Die Verwaltungen von Kanton und Gemeinden sind heute ohne Informations- und Kommunikationstechnologie (IKT) nicht mehr denkbar. Dabei ist die IKT nicht einfach ein Werkzeug wie vielleicht früher die Schreibmaschine – man hätte die Verfügung auch von Hand schreiben können, wenn die Schreibmaschine ausgefallen wäre. Die Geschäftsprozesse der Verwaltung werden vielmehr von IKT regelrecht durchdrungen; viele staatliche Dienstleistungen können ohne die IKT gar nicht mehr erbracht werden.
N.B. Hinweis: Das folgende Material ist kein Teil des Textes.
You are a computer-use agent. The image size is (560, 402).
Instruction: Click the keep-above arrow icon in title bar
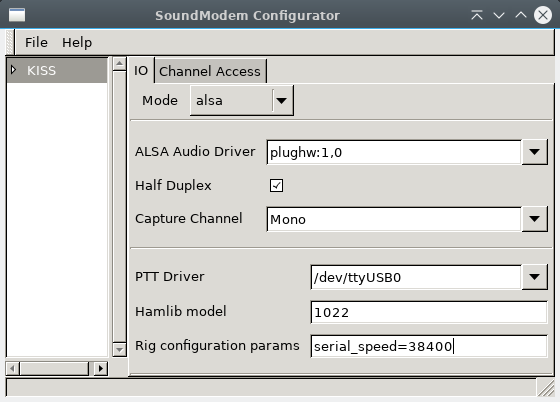[477, 15]
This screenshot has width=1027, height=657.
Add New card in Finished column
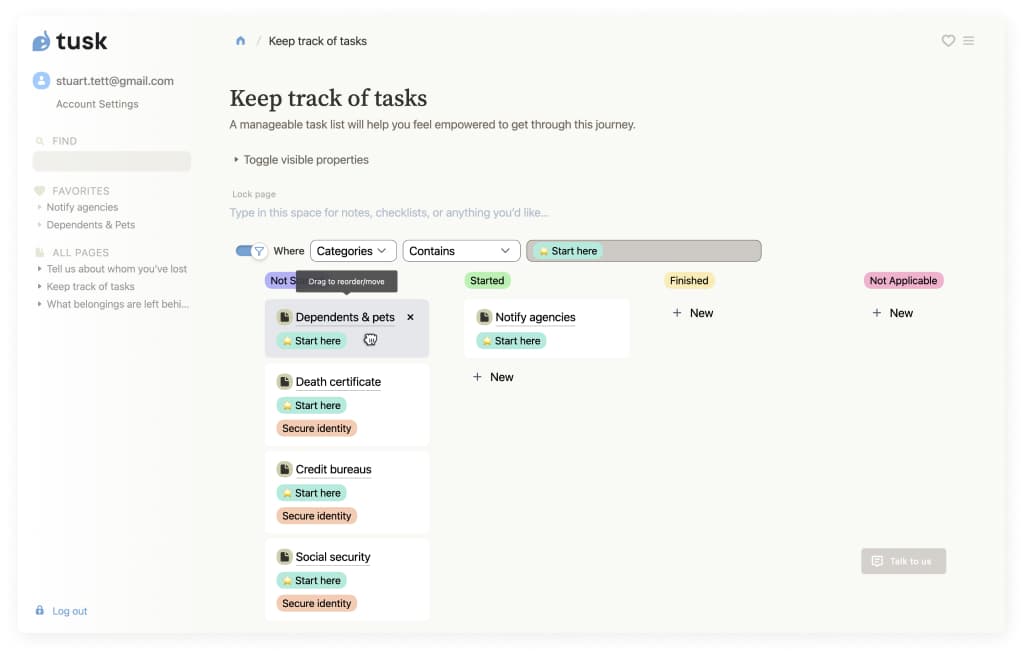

Dabei ist sowohl die IKT-Landschaft als auch die Organisation und die Art der zu erbringenden Leistungen alles andere als homogen. Es herrscht ein «föderaler» Aufbau: Die Informatik wird je nach Aufgabenstellung von der Dienststelle selber, zentralisiert auf Departementsstufe oder gesamtkantonal betrieben. Gesamtkantonal zentralisierte Leistungen werden von den Zentralen Informatikdiensten (ZID) oder externen Dritten bezogen. Die Informatik trifft auf föderalistische und äusserst unterschiedliche Strukturen und Kulturen, auf sehr hierarchische wie etwa bei der Kantonspolizei oder auf eher partizipative wie bei den Schulen. Überlagert wird die Heterogenität durch die Tendenz, dass die IKT bedingt durch erhoffte Kostenoptimierung durch Skaleneffekte oder Verbesserung der Professionalität zunehmend zentralisiert und teilweise auch ausgelagert (Outsourcing) wird.

Diese Ausgangslage führt unweigerlich dazu, dass es schwierig bis unmöglich ist, die Risiken, die mit der IKT verbunden sind, in der Gesamtheit zu überblicken und im Griff zu halten. Es kann nicht gesagt werden, dass die Risiken aus dem Ruder laufen – aber auch nicht das Gegenteil. Eine Aussage zum Stand der Risiken ist schlicht nicht möglich, wenn beispielsweise ein An-wendungs- und ein Projektportfolio nur ansatzweise und nicht aktualisiert vorhanden sind.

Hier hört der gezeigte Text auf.